*Extract provided*:
----
Halfway through the 75-page complaint, the class claims: "Agents Armstrong and Allen were well aware that many of the surveillance tools that they had given Monteilh were being used illegally. Agent Armstrong once told Monteilh that while warrants were needed to conduct most surveillance for criminal investigations, 'National security is different. Kevin is God.' Agent Armstrong also told Monteilh more than once that they did not always need warrants, and that even if they could not use the information in court because they did not have a warrant, it was still useful to have the information. He said that they could attribute the information to a confidential source if they needed to."
The class claims: "Apart from the electronic surveillance program, Agents Armstrong and Allen also directed their surveillance at people on the basis of their religion by instructing Monteilh to look for and identify to them people with certain religious backgrounds or traits, such as anyone who studied fiqh (a strand of Islamic law concerning morals and etiquette), who was an imam or sheikh; who went on Hajj; who played a leadership role at a mosque or in the Muslim community; who expressed sympathies to mujahideen; who was a 'white' Muslim; or who went to an Islamic school overseas."
They also told Monteilh to look particularly for people attracted younger Muslims, and to discuss extreme Islamic attitudes and leaders to observe people's reactions, the class claims.
----
*Data*:
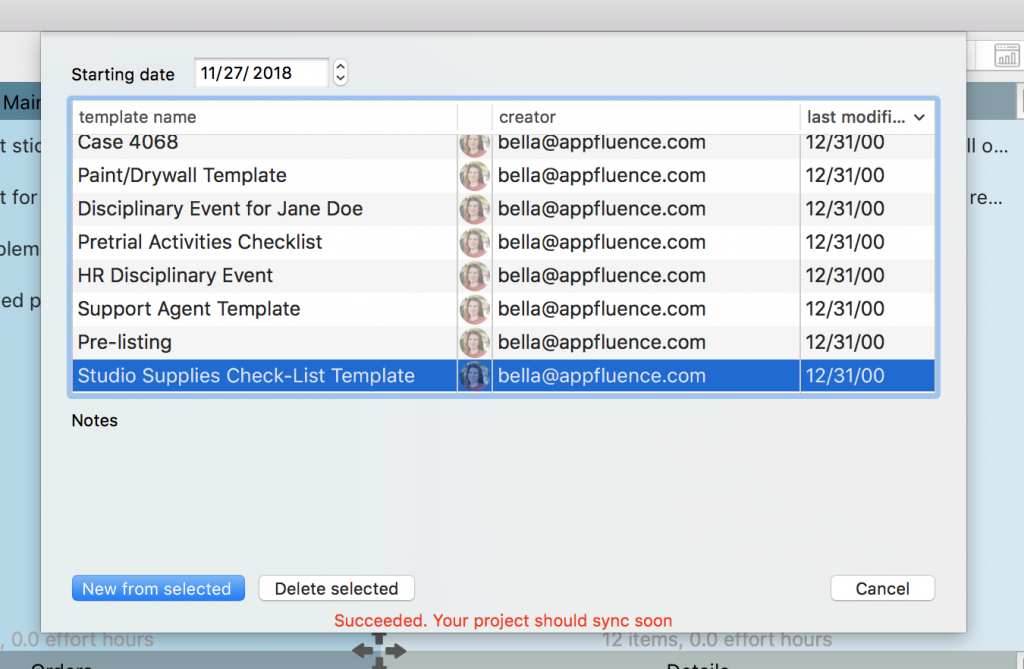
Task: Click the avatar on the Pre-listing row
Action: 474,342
----
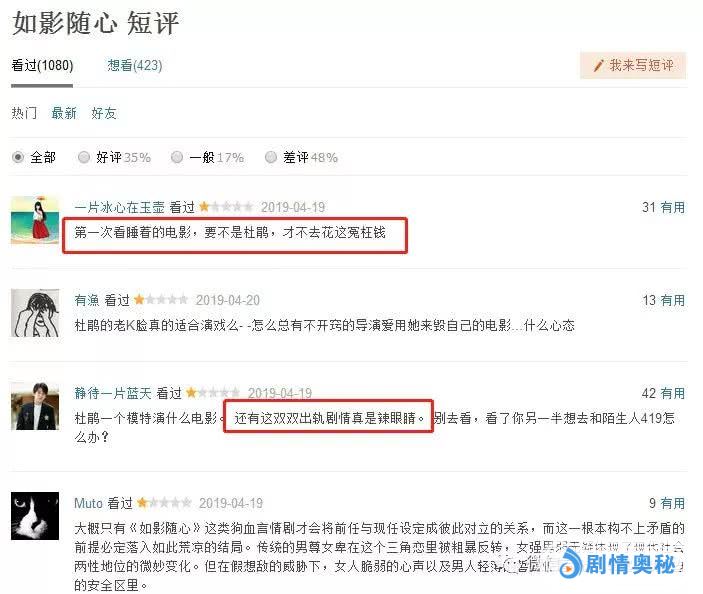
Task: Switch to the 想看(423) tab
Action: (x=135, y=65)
----
*Challenges*:
a: Reproduce the passage on the surveillance lawsuit between "They also told" and "the class claims.", inclusive.
b: Carry on the passage on the surveillance lawsuit from its last sentence.
The records have nothing to do with what comes next.

*Answers in order*:
a:
They also told Monteilh to look particularly for people attracted younger Muslims, and to discuss extreme Islamic attitudes and leaders to observe people's reactions, the class claims.

b:
Monteilh was ordered to work under cover as a "fitness consultant," and, following orders, he "worked out with Muslims in various gyms around the Orange County area and elicited a wide variety of information, including travel plans, political and religious views," the class claims.
He collected names, phone numbers, email addresses and license plate numbers of mosque members and turned them over to his handlers, the class says.
The agents sought to collect incriminating information about certain Muslims - "such as immigration issues, sexual activity, business problems, or crimes like drug use. Agents Armstrong and Allen instructed Monteilh to pay attention to people's problems, to talk about and record them, including marital problems, business problems, and petty criminal issues. Agents Armstrong and Allen on several occasions talked about different individuals that they believed might be susceptible to rumors about their sexual orientation, so that they could be persuaded to become informants through the threat of such rumors being started," the complaint states.
The agents told Monteilh that "everybody knows somebody," and then "explained" what that meant: "They explained that if someone is from Afghanistan, that meant that they would likely have some distant member of their family or acquaintance who has some connection with the Taliban. If they are from Lebanon, it might be Hezbollah; if they are from Palestine, it might be Hamas. By finding out what connections they might have to these terrorist groups, no matter how distant, they could threaten the individuals and pressure them to provide information, or could justify additional surveillance.
"Agents Armstrong and Allen also instructed Monteilh to engage in acts that would build his reputation as a devout Muslim who had access to black market items. On one occasion, Agents Armstrong and Allen instructed Monteilh to provide Vicodin to a person whose father was sick in a foreign country. On another occasion, Agent Allen instructed Monteilh to provide prescription anabolic steroids to another two individuals to similarly further his credibility, which he did."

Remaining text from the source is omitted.